Data Block Start

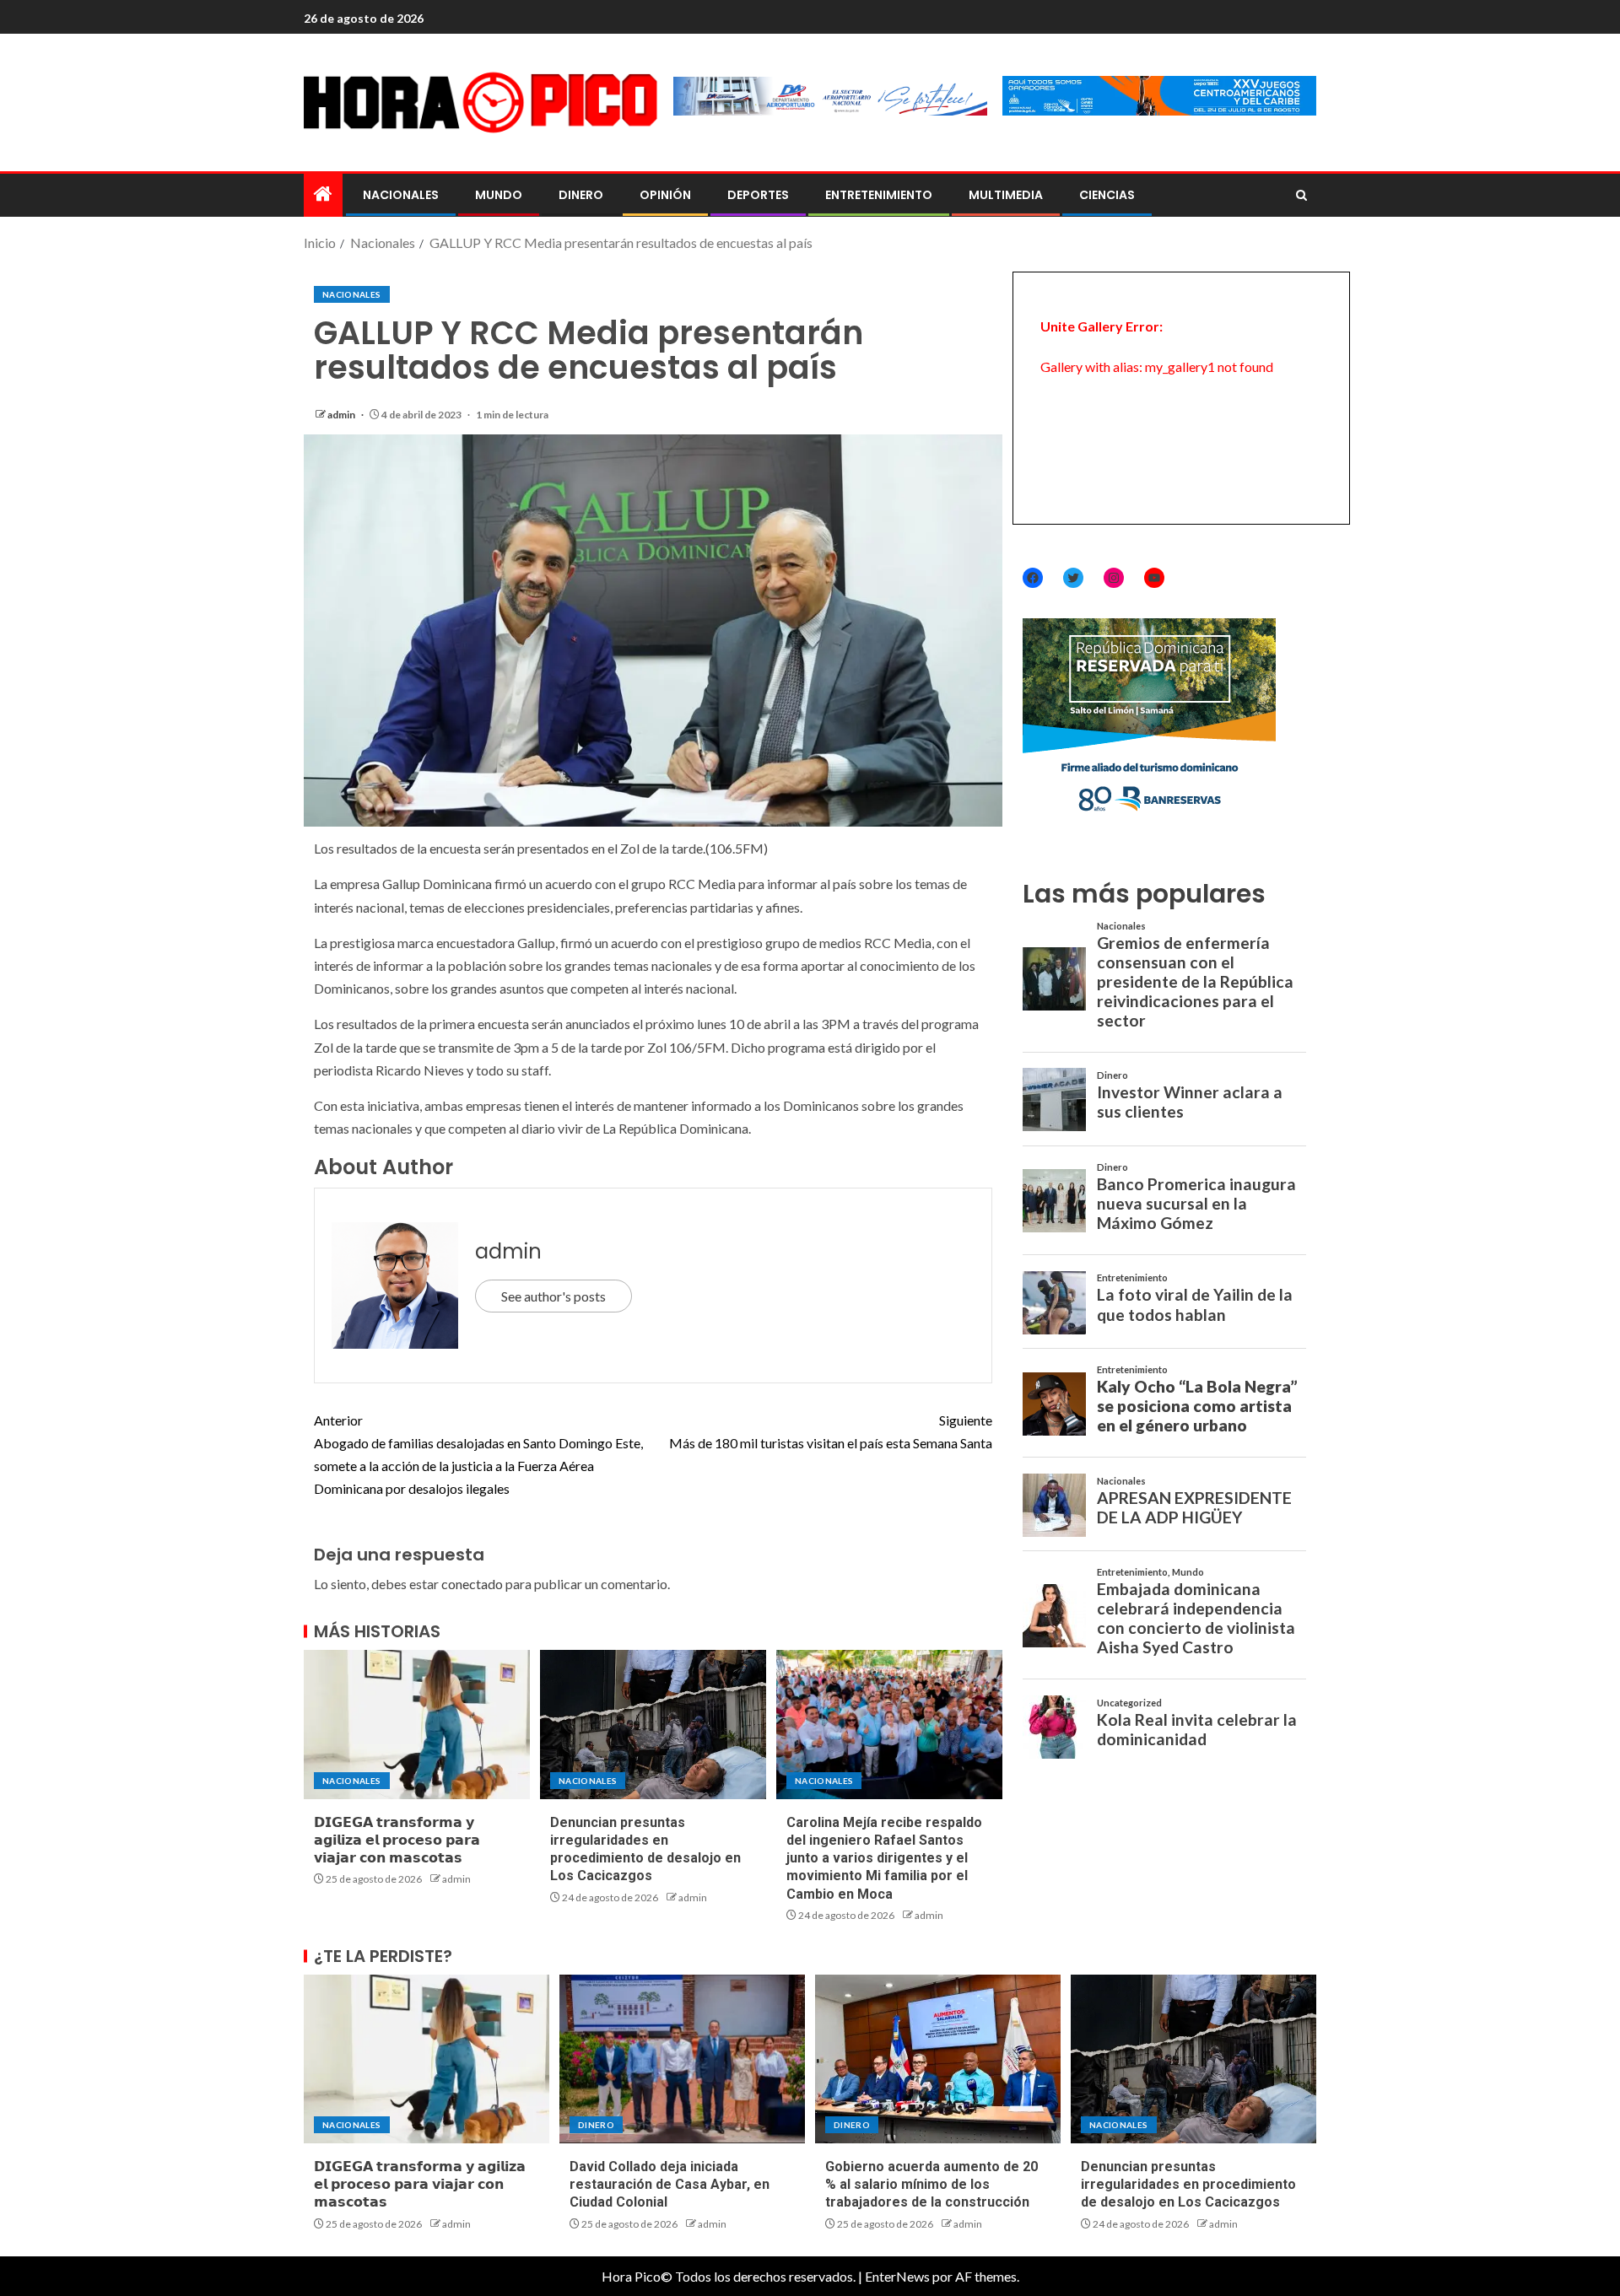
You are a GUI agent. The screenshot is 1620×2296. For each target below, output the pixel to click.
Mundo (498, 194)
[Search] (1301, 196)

Data Block End
Data Block Start

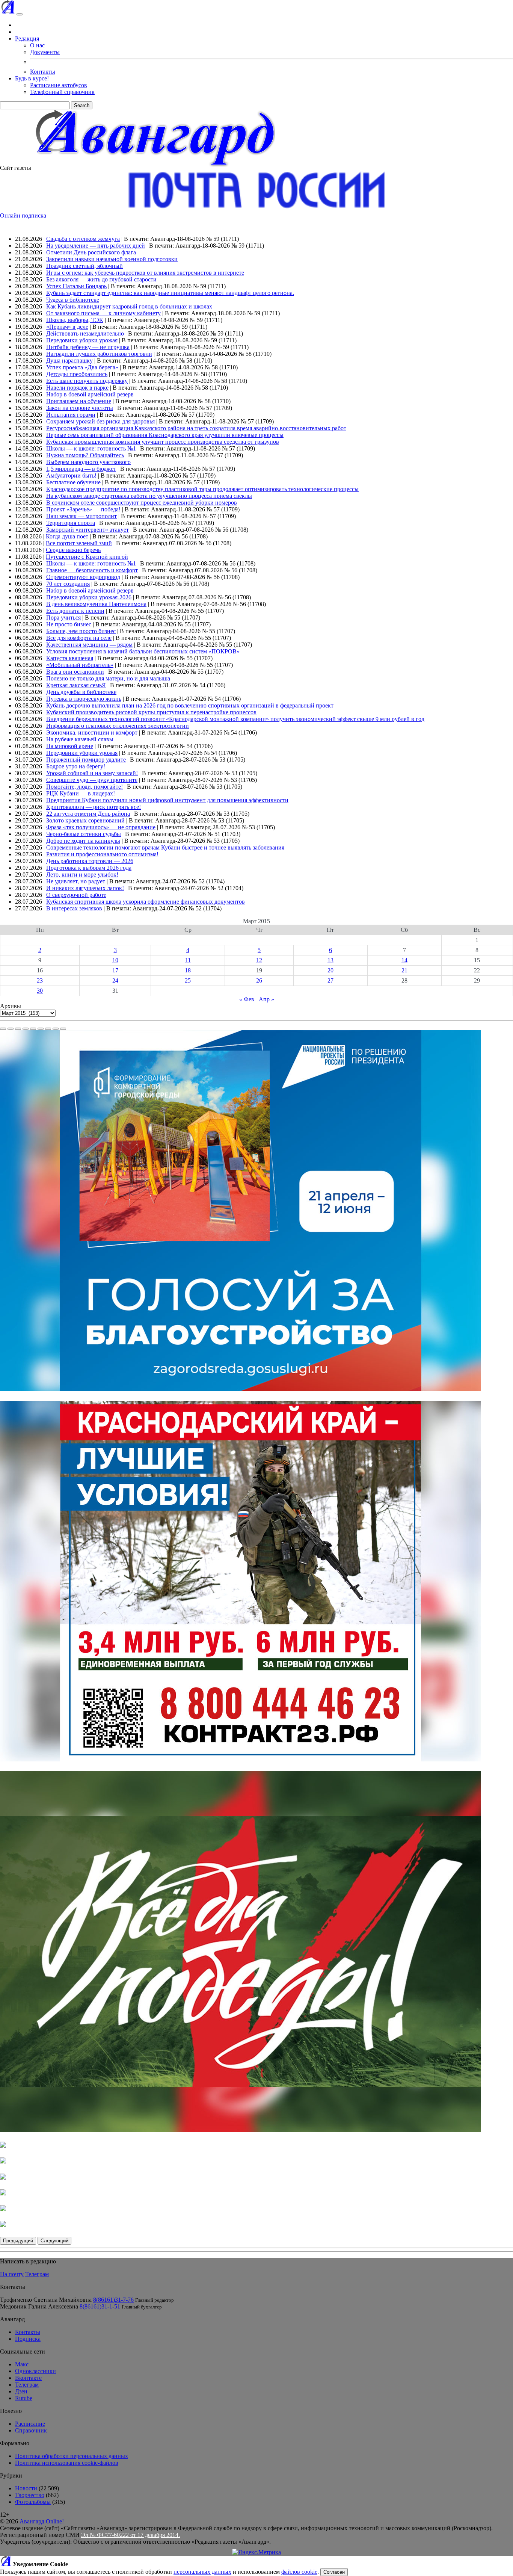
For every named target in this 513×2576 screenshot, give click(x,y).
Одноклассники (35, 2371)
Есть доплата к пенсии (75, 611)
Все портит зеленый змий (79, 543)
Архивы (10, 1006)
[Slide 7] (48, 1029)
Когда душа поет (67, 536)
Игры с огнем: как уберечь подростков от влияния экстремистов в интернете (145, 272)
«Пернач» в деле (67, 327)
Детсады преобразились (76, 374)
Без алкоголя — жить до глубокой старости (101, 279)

Data Block End

§ **Task item**:
Only the lines above from the line with "Когда душа поет (67, 536)" to the line with "Без алкоголя —", those two lines included, should be reproduced exactly.

§ **The answer**:
Когда душа поет (67, 536)
Игры с огнем: как уберечь подростков от влияния экстремистов в интернете (145, 272)
«Пернач» в деле (67, 327)
Детсады преобразились (76, 374)
Без алкоголя — жить до глубокой старости (101, 279)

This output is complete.